Pointing records for screenshots and pages
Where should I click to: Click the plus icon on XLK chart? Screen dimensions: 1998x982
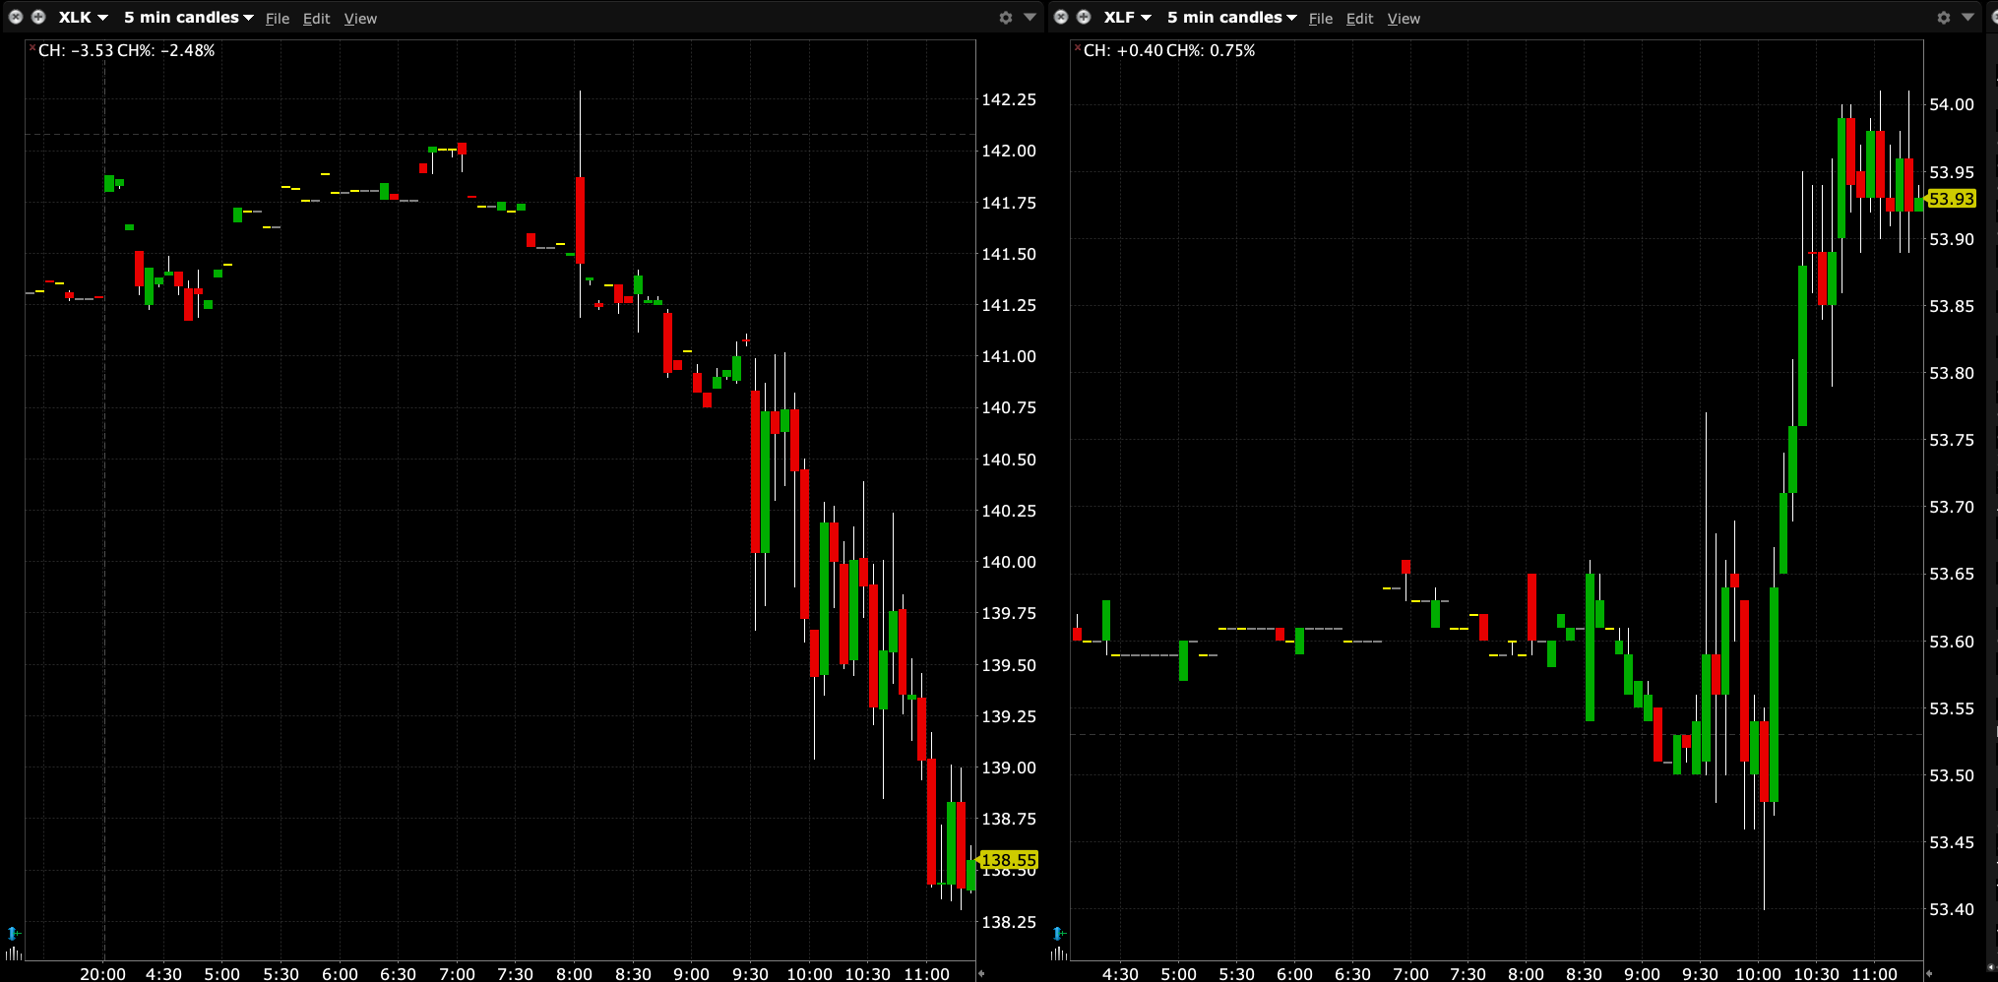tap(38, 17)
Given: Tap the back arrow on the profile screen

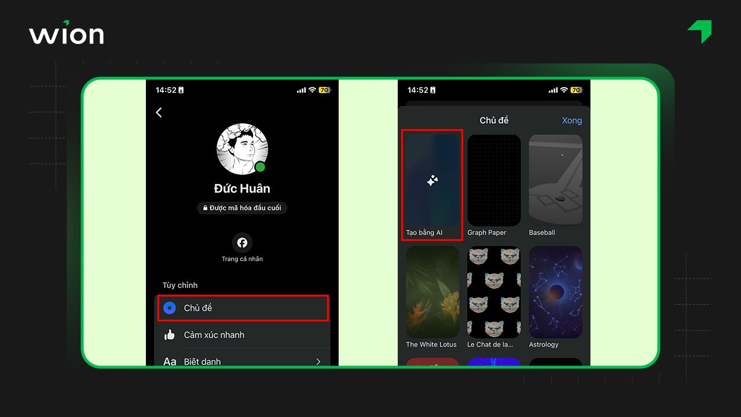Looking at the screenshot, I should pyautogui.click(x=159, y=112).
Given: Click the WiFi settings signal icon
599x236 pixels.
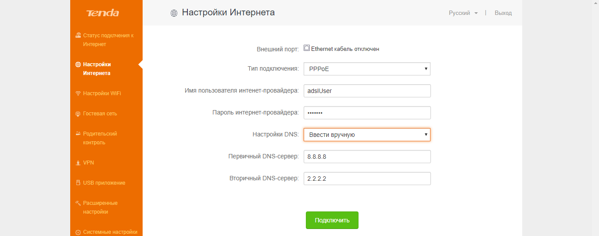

**Exercise requirements**
Pull out every line of the records above that contains the word "Given".

**Response to this task**
Given: Tap the back arrow on the profile screen
Given: Click the WiFi settings signal icon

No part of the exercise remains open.